Bonello soprastette e scrisse a Majone una lettera tutta umile ed amorosa, nella quale a lui diceva: esser in Calabria ogni cosa tranquillo; que’ baroni esser tornati all’obbedienza; e soggiungeva, ch’egli era stato e sarebbe sempre in avvenire pronto a durar qualunque fatica ed affrontare qualunque pericolo per lo suo servizio; ma non averne ancora ottenuto quel merito, che il suo cuore ardentemente desiderava, le nozze della sua figliuola; e però caldamente lo pregava a contentarlo di ciò, senza differire il maritaggio più oltre.
Tale lettera dileguò affatto i sospetti del grand’ammiraglio, il quale credendo di smentire tutti coloro, che lo avevano avvertito della intenzione di Bonello, gongolando a tutti la mostrava. Rispose amorosamente, ringraziando Bonello di ciò che avea fatto e pregandolo a venir tosto in Palermo, ove le sue nozze non sarebero più dilungate. Bonello non pose più indugio al ritorno, e fu con lietissimo viso accolto dal grand’ammiraglio. Recatosi poi di soppiatto dall’arcivescovo, lo mise a giorno di quanto s’era indettato co’ baroni di Calabria, e quello altamente approvò il disegno e caldamente lo istigò a mandarlo con sollecitudine ad effetto, a scanzo di alcun contrattempo.

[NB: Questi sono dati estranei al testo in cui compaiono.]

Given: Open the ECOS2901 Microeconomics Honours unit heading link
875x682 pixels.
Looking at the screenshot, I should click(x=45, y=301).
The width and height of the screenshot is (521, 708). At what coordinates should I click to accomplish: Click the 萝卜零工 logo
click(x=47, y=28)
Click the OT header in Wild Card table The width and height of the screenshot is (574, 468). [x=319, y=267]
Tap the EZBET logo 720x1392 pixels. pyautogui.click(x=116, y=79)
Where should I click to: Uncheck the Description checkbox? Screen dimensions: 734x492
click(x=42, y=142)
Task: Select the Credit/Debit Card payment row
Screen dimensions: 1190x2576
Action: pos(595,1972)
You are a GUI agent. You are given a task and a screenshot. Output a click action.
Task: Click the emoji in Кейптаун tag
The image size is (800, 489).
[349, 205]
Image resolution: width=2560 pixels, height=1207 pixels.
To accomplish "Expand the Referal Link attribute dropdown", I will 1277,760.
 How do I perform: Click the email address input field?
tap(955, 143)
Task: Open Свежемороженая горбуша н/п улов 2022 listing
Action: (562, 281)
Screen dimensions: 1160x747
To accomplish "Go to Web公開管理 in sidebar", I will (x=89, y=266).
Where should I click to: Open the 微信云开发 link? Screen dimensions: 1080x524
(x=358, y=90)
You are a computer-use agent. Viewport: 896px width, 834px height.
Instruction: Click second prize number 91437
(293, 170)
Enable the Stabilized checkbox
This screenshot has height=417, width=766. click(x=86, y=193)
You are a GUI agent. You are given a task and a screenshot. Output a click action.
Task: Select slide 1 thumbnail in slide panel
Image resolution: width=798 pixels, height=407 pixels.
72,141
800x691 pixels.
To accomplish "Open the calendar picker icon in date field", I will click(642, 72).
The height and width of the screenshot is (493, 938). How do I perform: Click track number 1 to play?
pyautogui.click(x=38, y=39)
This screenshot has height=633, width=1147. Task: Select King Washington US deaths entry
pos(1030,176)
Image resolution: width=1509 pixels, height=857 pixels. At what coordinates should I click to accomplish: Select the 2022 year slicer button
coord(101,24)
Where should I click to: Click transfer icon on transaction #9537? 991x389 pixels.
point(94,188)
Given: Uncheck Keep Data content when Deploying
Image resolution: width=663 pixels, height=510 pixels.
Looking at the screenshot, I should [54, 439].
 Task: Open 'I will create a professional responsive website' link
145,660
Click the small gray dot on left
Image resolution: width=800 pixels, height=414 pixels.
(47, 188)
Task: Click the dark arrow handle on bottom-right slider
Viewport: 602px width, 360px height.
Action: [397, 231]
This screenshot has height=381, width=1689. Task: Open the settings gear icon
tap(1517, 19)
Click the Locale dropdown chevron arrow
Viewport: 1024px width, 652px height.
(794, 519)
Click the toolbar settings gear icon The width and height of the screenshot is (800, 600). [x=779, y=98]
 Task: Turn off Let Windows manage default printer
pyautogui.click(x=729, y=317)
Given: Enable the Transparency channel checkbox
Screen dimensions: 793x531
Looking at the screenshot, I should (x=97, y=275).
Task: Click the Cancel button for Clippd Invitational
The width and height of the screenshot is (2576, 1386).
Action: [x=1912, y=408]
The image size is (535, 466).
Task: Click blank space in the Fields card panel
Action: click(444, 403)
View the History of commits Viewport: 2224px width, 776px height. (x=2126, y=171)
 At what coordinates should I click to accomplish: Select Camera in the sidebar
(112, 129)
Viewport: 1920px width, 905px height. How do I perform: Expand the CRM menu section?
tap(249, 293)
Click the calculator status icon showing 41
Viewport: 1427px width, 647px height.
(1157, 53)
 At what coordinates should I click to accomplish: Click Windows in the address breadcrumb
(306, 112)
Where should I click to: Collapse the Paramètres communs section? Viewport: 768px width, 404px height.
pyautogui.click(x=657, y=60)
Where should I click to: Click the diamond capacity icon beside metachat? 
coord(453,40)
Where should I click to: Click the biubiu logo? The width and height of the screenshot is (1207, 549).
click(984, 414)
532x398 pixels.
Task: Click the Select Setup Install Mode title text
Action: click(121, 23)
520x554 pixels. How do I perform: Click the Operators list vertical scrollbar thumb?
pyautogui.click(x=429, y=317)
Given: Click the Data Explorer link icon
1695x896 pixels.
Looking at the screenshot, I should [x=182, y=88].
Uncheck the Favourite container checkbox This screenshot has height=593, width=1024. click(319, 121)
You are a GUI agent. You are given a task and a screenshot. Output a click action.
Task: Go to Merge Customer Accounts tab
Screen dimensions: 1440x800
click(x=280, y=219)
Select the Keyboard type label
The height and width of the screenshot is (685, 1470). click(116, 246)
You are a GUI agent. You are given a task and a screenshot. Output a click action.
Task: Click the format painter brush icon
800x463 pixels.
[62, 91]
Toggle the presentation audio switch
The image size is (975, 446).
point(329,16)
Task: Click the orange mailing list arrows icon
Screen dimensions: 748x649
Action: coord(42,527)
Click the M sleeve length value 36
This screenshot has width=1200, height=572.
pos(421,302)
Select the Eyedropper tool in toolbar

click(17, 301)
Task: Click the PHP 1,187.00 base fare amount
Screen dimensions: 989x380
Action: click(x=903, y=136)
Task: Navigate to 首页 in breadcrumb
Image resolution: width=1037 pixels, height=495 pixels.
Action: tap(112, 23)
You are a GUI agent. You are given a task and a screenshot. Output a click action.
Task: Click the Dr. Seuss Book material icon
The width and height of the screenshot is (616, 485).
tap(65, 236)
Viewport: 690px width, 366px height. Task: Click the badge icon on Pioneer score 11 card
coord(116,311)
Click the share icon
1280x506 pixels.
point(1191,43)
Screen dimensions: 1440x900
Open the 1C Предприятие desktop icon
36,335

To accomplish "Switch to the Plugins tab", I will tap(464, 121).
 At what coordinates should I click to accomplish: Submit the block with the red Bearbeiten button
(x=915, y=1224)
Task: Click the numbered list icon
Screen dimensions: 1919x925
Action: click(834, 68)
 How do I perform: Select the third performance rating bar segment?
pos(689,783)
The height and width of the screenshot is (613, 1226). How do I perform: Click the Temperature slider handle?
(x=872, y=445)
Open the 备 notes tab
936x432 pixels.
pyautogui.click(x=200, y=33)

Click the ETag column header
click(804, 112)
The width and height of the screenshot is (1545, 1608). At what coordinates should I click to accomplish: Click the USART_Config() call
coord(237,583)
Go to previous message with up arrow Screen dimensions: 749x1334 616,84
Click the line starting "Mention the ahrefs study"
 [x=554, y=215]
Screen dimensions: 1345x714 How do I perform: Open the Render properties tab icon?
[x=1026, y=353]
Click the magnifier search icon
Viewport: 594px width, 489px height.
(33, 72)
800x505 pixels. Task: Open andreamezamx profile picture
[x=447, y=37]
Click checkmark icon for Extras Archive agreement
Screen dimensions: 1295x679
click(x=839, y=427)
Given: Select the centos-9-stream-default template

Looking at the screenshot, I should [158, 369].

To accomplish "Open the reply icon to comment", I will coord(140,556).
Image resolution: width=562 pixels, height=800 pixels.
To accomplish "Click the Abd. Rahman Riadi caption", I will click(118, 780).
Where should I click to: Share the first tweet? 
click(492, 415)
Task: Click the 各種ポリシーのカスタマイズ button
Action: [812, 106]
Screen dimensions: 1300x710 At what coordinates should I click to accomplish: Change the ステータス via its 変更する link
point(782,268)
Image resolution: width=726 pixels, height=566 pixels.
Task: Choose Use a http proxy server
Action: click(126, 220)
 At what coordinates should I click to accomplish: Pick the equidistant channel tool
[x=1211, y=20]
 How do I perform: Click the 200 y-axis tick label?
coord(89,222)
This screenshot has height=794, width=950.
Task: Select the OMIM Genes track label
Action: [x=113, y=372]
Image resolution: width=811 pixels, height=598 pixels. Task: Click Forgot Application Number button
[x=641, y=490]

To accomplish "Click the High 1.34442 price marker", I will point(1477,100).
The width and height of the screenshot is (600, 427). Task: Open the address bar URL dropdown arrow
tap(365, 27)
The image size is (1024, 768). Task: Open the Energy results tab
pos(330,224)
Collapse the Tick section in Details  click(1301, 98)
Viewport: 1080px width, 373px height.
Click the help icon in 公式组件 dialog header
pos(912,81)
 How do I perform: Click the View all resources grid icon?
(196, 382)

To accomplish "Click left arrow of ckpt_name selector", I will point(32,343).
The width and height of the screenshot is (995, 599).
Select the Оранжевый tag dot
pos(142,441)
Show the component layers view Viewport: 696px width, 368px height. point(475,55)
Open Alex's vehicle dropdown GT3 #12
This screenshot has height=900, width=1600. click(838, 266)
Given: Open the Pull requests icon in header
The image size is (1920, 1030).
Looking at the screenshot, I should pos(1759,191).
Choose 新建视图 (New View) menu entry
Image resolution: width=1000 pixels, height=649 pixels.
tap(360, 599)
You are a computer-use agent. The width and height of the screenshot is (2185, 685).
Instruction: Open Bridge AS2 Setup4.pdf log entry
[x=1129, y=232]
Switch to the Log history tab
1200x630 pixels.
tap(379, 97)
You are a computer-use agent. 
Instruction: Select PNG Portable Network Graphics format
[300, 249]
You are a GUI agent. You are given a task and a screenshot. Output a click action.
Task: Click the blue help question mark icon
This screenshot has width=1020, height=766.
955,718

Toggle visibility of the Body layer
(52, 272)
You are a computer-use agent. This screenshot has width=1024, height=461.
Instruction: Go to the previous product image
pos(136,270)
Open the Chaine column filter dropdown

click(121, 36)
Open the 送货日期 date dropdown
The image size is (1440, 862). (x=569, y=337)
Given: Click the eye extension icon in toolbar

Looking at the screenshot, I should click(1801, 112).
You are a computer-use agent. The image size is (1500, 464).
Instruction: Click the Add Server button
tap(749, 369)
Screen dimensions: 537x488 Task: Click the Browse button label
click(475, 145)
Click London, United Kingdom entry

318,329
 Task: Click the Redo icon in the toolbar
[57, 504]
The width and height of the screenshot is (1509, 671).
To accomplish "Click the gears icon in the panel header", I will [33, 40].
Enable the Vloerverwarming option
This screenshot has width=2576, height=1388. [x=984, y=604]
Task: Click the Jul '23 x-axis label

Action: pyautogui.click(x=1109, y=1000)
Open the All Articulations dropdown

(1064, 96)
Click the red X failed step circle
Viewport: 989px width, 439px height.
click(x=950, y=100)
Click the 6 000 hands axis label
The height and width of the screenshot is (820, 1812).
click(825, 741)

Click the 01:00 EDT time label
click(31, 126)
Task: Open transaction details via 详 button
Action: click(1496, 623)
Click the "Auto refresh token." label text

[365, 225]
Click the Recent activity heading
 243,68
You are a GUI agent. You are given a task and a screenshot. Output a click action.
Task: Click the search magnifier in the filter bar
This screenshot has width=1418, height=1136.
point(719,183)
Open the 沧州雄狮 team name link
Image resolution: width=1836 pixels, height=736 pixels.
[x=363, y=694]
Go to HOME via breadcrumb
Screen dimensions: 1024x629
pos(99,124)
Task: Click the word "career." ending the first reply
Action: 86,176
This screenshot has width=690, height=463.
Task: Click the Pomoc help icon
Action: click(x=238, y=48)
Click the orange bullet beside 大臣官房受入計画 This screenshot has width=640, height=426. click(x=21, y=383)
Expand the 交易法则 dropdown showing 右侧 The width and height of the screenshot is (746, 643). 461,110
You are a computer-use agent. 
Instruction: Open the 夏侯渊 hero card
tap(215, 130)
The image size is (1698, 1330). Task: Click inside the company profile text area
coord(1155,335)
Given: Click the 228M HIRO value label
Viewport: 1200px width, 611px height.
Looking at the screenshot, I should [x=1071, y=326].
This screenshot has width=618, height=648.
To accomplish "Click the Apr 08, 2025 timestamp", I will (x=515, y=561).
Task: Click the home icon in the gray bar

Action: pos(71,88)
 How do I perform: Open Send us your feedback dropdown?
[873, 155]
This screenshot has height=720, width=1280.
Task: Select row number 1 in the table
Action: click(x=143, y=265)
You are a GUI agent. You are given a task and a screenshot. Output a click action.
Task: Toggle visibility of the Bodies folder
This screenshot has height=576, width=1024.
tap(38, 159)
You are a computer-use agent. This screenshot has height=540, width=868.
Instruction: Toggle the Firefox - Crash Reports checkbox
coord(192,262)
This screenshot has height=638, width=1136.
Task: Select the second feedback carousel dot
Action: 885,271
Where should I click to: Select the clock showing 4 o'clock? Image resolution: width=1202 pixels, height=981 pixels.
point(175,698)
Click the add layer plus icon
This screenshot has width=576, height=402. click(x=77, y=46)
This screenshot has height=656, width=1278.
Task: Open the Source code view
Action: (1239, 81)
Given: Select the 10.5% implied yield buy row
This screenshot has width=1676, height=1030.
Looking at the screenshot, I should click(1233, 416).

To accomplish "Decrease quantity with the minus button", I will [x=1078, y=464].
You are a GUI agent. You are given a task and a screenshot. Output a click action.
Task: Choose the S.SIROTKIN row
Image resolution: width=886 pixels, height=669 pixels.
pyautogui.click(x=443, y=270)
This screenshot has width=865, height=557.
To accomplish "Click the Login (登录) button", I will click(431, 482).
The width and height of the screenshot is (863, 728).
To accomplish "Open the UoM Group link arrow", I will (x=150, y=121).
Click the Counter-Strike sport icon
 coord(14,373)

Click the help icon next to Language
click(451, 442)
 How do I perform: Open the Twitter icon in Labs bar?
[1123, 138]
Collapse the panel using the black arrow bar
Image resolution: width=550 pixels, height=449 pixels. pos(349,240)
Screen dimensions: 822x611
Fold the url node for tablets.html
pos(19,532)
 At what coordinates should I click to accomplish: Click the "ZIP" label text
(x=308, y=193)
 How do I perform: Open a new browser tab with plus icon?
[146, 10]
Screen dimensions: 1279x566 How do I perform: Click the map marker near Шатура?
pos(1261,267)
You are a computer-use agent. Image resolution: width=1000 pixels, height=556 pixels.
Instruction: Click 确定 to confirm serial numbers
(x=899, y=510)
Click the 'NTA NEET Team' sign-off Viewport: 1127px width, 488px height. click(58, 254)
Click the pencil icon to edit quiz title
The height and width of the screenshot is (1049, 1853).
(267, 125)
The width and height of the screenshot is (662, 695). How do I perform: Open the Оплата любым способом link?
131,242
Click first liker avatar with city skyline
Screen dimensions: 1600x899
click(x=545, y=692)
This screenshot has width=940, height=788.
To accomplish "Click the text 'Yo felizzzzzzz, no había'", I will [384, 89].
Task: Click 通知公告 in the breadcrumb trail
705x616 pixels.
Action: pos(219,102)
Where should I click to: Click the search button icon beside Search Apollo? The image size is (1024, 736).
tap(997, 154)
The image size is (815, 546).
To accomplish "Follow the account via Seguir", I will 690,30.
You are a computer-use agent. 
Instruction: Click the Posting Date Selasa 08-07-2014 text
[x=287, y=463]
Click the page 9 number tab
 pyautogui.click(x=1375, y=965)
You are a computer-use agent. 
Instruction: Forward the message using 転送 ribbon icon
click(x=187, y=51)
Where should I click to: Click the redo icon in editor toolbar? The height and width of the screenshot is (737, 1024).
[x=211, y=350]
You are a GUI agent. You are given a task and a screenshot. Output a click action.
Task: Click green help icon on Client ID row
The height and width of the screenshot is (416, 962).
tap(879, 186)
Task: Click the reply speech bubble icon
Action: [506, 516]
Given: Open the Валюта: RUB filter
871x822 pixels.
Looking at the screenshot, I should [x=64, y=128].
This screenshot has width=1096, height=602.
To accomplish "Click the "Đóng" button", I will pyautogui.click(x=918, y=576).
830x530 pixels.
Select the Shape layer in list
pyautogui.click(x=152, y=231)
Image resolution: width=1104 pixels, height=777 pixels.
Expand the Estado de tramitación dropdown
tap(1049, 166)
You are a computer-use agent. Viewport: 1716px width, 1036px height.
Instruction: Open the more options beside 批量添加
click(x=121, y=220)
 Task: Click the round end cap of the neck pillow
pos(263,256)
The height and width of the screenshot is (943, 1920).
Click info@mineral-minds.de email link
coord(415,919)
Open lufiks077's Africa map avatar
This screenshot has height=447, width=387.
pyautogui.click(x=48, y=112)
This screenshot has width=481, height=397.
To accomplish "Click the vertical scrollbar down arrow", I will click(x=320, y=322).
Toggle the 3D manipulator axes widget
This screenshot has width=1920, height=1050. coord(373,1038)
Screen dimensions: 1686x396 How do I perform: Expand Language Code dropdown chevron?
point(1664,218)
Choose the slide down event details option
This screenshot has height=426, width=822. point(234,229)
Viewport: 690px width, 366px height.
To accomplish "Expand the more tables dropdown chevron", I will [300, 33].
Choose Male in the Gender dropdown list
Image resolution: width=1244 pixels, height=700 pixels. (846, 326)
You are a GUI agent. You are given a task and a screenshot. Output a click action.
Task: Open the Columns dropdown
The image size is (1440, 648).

Era intanto venuto fatto al grand’ammiraglio di fare avvelenar l’arcivescovo, di che s’era ammalato; ma temendo che il veleno non fosse stato efficace abbastanza per torlo di vita, uno più forte ne preparò, e recatoglielo egli stesso sul far della sera del giorno 10 di novembre 1160, cominciò a pregarlo a pigliare quel rimedio, ch’egli stesso, sollecito della sua salute, avea fatto sotto gli occhi suoi preparare.